[What you are asked to do]:
The answer must be every record below, reproduced exactly.

[Exercise data]:
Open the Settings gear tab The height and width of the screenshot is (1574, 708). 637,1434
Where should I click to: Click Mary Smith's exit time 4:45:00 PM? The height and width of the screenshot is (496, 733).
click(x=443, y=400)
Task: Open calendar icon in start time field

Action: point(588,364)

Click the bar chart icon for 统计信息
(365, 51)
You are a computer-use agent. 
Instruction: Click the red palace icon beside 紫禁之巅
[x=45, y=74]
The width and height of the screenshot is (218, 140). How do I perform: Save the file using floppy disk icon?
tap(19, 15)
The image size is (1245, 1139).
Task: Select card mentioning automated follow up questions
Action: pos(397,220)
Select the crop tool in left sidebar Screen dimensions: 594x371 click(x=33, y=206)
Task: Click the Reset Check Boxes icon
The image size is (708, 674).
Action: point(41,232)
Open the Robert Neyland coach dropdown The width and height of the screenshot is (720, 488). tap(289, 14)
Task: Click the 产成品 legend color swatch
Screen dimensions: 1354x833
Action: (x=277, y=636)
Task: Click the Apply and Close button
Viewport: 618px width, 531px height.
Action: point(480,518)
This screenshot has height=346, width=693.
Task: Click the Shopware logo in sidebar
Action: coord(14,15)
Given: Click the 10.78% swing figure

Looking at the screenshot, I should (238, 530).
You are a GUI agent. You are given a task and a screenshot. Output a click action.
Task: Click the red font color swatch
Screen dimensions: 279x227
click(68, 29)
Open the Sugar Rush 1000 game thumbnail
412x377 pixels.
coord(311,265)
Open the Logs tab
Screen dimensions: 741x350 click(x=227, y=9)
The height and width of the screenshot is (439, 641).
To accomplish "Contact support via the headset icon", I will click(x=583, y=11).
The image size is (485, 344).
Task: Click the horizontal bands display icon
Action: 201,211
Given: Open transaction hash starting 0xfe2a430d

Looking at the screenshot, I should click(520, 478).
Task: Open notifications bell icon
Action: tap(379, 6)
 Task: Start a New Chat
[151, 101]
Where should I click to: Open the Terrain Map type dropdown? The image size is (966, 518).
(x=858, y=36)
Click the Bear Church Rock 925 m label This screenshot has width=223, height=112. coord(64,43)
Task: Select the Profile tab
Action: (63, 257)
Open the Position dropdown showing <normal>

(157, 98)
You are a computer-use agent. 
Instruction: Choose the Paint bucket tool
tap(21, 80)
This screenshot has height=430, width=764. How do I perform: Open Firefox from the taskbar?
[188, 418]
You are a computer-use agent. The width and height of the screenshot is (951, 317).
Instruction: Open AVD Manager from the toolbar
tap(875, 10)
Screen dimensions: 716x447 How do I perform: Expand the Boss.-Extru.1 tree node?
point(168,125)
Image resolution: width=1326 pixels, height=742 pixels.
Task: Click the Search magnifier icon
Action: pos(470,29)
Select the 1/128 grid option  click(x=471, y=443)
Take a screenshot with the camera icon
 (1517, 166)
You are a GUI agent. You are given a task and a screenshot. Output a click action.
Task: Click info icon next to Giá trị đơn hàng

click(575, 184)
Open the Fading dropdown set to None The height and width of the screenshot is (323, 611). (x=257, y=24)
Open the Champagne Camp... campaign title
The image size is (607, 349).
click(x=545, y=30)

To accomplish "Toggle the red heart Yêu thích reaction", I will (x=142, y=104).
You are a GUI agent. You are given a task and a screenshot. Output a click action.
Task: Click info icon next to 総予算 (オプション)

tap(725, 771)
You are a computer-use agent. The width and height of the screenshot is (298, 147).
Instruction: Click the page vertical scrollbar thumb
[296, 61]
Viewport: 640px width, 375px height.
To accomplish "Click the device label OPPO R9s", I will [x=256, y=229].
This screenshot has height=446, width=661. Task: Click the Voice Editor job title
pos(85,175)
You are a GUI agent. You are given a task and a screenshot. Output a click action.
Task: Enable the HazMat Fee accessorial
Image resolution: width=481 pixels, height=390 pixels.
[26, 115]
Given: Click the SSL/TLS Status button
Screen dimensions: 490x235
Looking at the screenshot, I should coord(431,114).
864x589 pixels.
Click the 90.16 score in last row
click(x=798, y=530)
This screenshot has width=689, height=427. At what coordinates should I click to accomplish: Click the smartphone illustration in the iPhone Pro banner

[Exercise result]:
Open the Settings gear tab The height and width of the screenshot is (1574, 708). 637,1434
Where should I click to: Click Mary Smith's exit time 4:45:00 PM? The height and width of the screenshot is (496, 733).
click(x=443, y=400)
Task: Open calendar icon in start time field

Action: point(588,364)

Click the bar chart icon for 统计信息
(365, 51)
You are a computer-use agent. 
Instruction: Click the red palace icon beside 紫禁之巅
[x=45, y=74]
The width and height of the screenshot is (218, 140). How do I perform: Save the file using floppy disk icon?
tap(19, 15)
The image size is (1245, 1139).
Task: Select card mentioning automated follow up questions
Action: pos(397,220)
Select the crop tool in left sidebar Screen dimensions: 594x371 click(x=33, y=206)
Task: Click the Reset Check Boxes icon
The image size is (708, 674).
Action: point(41,232)
Open the Robert Neyland coach dropdown The width and height of the screenshot is (720, 488). tap(289, 14)
Task: Click the 产成品 legend color swatch
Screen dimensions: 1354x833
Action: (x=277, y=636)
Task: Click the Apply and Close button
Viewport: 618px width, 531px height.
Action: point(480,518)
This screenshot has height=346, width=693.
Task: Click the Shopware logo in sidebar
Action: coord(14,15)
Given: Click the 10.78% swing figure

Looking at the screenshot, I should (238, 530).
You are a GUI agent. You are given a task and a screenshot. Output a click action.
Task: Click the red font color swatch
Screen dimensions: 279x227
click(68, 29)
Open the Sugar Rush 1000 game thumbnail
412x377 pixels.
coord(311,265)
Open the Logs tab
Screen dimensions: 741x350 click(x=227, y=9)
The height and width of the screenshot is (439, 641).
To accomplish "Contact support via the headset icon", I will click(x=583, y=11).
The image size is (485, 344).
Task: Click the horizontal bands display icon
Action: 201,211
Given: Open transaction hash starting 0xfe2a430d

Looking at the screenshot, I should click(520, 478).
Task: Open notifications bell icon
Action: tap(379, 6)
 Task: Start a New Chat
[151, 101]
Where should I click to: Open the Terrain Map type dropdown? The image size is (966, 518).
(x=858, y=36)
Click the Bear Church Rock 925 m label This screenshot has width=223, height=112. coord(64,43)
Task: Select the Profile tab
Action: (63, 257)
Open the Position dropdown showing <normal>

(157, 98)
You are a computer-use agent. 
Instruction: Choose the Paint bucket tool
tap(21, 80)
This screenshot has height=430, width=764. How do I perform: Open Firefox from the taskbar?
[188, 418]
You are a computer-use agent. The width and height of the screenshot is (951, 317).
Instruction: Open AVD Manager from the toolbar
tap(875, 10)
Screen dimensions: 716x447 How do I perform: Expand the Boss.-Extru.1 tree node?
point(168,125)
Image resolution: width=1326 pixels, height=742 pixels.
Task: Click the Search magnifier icon
Action: pos(470,29)
Select the 1/128 grid option  click(x=471, y=443)
Take a screenshot with the camera icon
 (1517, 166)
You are a GUI agent. You are given a task and a screenshot. Output a click action.
Task: Click info icon next to Giá trị đơn hàng

click(575, 184)
Open the Fading dropdown set to None The height and width of the screenshot is (323, 611). (x=257, y=24)
Open the Champagne Camp... campaign title
The image size is (607, 349).
click(x=545, y=30)

To accomplish "Toggle the red heart Yêu thích reaction", I will (x=142, y=104).
You are a GUI agent. You are given a task and a screenshot. Output a click action.
Task: Click info icon next to 総予算 (オプション)

tap(725, 771)
You are a computer-use agent. The width and height of the screenshot is (298, 147).
Instruction: Click the page vertical scrollbar thumb
[296, 61]
Viewport: 640px width, 375px height.
To accomplish "Click the device label OPPO R9s", I will [x=256, y=229].
This screenshot has height=446, width=661. Task: Click the Voice Editor job title
pos(85,175)
You are a GUI agent. You are given a task and a screenshot. Output a click action.
Task: Enable the HazMat Fee accessorial
Image resolution: width=481 pixels, height=390 pixels.
[26, 115]
Given: Click the SSL/TLS Status button
Screen dimensions: 490x235
Looking at the screenshot, I should coord(431,114).
864x589 pixels.
Click the 90.16 score in last row
click(x=798, y=530)
This screenshot has width=689, height=427. At what coordinates should I click to accomplish: Click the smartphone illustration in the iPhone Pro banner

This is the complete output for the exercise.